◆ **EXCERPT**:
◆ ◆ ◆ ◆

I received a copy from Netgalley.

 

I was really looking forward to this one. I’m actually not interested in reality television. (With the exception of Judge Judy and court TV)  I pretty much loathe the type of reality TV this book is based on. But I do actually like novels about reality TV.

 

Unfortunately, this book didn’t work for me at all. The satirical nature of it was almost too over the top, it seemed to be going one minute like it was making light of all the ridiculous drama that this scripted reality family go through, then tried to be deep and meaningful as the main character tried to do whatever it took to keep her family together.

◆ ◆ ◆ ◆

◆ **ROWS**:
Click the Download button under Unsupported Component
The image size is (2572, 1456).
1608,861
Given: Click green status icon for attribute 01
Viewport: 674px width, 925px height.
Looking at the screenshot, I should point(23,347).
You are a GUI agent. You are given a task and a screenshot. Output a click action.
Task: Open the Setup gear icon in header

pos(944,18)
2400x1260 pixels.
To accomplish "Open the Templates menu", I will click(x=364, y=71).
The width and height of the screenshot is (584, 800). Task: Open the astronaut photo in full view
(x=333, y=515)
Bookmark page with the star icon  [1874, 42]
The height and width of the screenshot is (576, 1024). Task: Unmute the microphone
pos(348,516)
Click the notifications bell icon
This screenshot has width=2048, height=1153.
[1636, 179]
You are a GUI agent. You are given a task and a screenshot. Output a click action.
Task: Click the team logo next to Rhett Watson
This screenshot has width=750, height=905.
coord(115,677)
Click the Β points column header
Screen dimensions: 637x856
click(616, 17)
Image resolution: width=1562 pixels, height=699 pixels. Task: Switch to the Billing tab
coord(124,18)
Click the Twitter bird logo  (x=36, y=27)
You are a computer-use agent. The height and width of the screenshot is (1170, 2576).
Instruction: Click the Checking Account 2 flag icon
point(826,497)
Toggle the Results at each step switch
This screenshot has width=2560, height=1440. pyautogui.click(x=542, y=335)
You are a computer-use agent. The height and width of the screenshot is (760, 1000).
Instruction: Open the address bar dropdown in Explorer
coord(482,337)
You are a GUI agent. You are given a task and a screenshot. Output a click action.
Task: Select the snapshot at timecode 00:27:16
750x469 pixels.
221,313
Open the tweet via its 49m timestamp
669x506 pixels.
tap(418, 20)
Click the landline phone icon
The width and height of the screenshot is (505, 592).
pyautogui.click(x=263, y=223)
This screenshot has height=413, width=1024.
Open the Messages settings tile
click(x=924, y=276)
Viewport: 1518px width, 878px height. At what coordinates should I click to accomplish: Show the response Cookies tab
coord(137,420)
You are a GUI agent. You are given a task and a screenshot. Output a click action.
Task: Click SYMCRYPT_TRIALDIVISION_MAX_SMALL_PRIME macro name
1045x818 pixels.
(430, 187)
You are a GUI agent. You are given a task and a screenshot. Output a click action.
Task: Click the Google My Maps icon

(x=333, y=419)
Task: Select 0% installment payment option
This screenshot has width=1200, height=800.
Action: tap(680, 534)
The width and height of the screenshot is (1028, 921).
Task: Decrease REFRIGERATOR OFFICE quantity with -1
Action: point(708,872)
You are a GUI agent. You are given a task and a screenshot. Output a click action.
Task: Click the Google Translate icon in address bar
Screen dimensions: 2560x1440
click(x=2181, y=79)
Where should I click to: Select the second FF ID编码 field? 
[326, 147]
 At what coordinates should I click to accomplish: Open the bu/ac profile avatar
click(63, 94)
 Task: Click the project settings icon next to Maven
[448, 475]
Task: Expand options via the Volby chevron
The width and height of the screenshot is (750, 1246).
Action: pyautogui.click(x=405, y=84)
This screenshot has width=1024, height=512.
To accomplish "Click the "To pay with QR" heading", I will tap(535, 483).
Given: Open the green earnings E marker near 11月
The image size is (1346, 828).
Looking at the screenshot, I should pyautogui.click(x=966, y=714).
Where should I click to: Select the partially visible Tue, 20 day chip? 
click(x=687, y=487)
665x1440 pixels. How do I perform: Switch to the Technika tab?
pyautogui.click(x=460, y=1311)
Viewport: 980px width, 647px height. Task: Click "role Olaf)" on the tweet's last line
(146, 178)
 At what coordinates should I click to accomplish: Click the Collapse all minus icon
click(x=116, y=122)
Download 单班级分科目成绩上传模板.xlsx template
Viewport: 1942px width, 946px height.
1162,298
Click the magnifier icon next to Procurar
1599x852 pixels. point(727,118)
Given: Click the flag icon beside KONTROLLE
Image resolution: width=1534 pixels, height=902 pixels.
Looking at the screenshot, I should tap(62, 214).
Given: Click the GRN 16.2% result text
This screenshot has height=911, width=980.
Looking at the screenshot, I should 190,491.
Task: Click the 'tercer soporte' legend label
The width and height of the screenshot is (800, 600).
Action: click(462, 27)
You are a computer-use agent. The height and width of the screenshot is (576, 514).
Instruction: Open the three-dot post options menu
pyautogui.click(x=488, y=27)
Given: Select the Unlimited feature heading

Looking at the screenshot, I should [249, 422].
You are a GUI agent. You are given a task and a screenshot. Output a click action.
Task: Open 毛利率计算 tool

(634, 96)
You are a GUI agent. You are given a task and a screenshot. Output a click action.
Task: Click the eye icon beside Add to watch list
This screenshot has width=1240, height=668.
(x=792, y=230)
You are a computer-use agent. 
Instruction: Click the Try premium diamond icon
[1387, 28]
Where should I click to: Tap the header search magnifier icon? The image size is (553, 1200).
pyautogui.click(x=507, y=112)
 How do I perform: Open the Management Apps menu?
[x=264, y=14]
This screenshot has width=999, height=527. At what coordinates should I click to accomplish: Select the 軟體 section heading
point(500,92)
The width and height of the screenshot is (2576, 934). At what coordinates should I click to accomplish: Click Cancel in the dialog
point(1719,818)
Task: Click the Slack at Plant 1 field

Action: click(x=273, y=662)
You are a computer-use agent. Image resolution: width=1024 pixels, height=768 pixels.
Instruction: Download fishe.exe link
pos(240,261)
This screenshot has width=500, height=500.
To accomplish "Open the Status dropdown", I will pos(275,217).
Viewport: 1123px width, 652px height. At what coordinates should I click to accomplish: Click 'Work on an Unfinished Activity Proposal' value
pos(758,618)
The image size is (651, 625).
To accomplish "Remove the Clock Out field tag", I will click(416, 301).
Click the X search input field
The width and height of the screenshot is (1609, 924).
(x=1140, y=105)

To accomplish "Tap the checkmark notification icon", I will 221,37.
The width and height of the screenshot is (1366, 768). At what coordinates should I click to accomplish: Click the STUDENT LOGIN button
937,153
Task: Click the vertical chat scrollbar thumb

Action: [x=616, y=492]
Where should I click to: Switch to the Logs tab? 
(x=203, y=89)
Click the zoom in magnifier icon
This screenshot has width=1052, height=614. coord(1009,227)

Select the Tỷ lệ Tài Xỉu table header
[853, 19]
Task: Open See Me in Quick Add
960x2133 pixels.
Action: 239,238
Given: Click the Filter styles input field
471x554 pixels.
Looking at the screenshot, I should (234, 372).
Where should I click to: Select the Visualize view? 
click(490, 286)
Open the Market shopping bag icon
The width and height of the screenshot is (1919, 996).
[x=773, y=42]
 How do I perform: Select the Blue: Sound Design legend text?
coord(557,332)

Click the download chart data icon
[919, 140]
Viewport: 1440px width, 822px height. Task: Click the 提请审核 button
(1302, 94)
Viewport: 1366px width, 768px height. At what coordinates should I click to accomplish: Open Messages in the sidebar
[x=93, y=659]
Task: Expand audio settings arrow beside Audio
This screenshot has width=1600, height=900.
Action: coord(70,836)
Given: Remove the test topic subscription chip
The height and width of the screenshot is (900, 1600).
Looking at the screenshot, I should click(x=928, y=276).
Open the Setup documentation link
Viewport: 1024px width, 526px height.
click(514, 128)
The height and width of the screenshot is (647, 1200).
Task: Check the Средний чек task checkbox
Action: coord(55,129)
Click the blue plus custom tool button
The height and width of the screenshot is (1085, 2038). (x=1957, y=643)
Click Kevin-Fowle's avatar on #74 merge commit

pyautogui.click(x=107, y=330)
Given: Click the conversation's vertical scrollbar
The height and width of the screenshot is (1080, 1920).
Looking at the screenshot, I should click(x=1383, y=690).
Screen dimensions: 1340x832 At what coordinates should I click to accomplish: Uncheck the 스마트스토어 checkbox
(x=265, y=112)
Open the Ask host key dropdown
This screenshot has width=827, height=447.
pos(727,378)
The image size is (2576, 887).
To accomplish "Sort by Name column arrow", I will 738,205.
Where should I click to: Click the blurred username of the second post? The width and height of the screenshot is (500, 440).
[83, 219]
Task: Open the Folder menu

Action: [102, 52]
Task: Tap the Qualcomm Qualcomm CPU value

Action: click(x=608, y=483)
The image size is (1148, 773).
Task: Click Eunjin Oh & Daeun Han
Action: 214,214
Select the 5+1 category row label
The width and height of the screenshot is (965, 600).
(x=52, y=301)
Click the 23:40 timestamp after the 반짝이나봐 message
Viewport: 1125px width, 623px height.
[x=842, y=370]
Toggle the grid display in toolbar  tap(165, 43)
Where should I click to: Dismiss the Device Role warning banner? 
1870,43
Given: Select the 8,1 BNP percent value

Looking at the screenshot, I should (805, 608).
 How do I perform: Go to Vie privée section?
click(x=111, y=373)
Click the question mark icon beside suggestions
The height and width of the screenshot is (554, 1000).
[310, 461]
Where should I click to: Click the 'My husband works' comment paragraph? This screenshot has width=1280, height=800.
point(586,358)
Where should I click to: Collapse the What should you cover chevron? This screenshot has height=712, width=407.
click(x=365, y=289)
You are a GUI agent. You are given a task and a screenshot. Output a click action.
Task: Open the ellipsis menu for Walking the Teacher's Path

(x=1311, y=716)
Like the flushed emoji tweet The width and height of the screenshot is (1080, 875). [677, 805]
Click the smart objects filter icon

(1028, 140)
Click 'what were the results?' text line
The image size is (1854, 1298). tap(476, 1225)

◆ ◆ ◆ ◆

◆ **EXERCISE REQUIREMENTS**:
a – Answer these questions about the book review:
(i) Where did the reviewer get a copy of the book?
(ii) Which kinds of reality television does the reviewer name as exceptions to not being interested in it?
(iii) What did the main character try to do whatever it took to keep together?
b – Rewrite the records between the lines holding "This screenshot has width=999, height=527." and "pos(758,618)", inclusive, with their requests. Scale every coordinate in the answers by 0.2, and round to whole numbers with halves going up.
The book review and the records have nothing to do with each other.

◆ **PER-TASK OUTPUTS**:
a –
(i) From Netgalley.
(ii) Judge Judy and court TV.
(iii) Her family.

b –
This screenshot has width=999, height=527. At what coordinates should I click to accomplish: Select the 軟體 section heading
point(100,18)
The width and height of the screenshot is (2576, 934). At what coordinates should I click to accomplish: Click Cancel in the dialog
point(344,164)
Task: Click the Slack at Plant 1 field

Action: click(x=55, y=132)
You are a computer-use agent. Image resolution: width=1024 pixels, height=768 pixels.
Instruction: Download fishe.exe link
pos(48,52)
This screenshot has width=500, height=500.
To accomplish "Open the Status dropdown", I will pos(55,43).
Viewport: 1123px width, 652px height. At what coordinates should I click to accomplish: Click 'Work on an Unfinished Activity Proposal' value
pos(152,124)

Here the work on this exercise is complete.